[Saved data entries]
+++++

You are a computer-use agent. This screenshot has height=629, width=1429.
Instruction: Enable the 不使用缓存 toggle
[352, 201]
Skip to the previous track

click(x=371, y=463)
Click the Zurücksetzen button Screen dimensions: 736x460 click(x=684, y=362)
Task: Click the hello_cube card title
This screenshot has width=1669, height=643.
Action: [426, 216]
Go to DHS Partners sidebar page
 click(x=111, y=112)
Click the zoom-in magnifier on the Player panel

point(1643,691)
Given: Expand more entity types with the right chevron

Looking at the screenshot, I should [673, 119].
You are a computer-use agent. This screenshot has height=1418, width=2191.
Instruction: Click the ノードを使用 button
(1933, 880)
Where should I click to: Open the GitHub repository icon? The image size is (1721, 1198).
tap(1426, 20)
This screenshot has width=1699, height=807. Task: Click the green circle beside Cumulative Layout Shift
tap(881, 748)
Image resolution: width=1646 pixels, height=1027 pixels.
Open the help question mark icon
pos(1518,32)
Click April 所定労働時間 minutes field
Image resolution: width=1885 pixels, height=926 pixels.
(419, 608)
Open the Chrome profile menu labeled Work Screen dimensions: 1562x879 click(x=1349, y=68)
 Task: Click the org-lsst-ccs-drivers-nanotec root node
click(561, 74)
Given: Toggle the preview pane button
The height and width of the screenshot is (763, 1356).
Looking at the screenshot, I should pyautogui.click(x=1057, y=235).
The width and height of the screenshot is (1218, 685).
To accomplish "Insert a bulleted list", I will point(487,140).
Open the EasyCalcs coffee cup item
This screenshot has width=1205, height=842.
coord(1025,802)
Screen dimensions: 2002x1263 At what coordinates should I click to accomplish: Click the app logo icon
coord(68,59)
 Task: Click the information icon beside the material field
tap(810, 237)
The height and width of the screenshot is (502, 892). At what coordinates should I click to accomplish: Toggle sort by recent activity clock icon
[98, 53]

+++++

Using the records above, report each line with the string "agent".

You are a computer-use agent. This screenshot has height=629, width=1429.
You are a computer-use agent. This screenshot has height=1418, width=2191.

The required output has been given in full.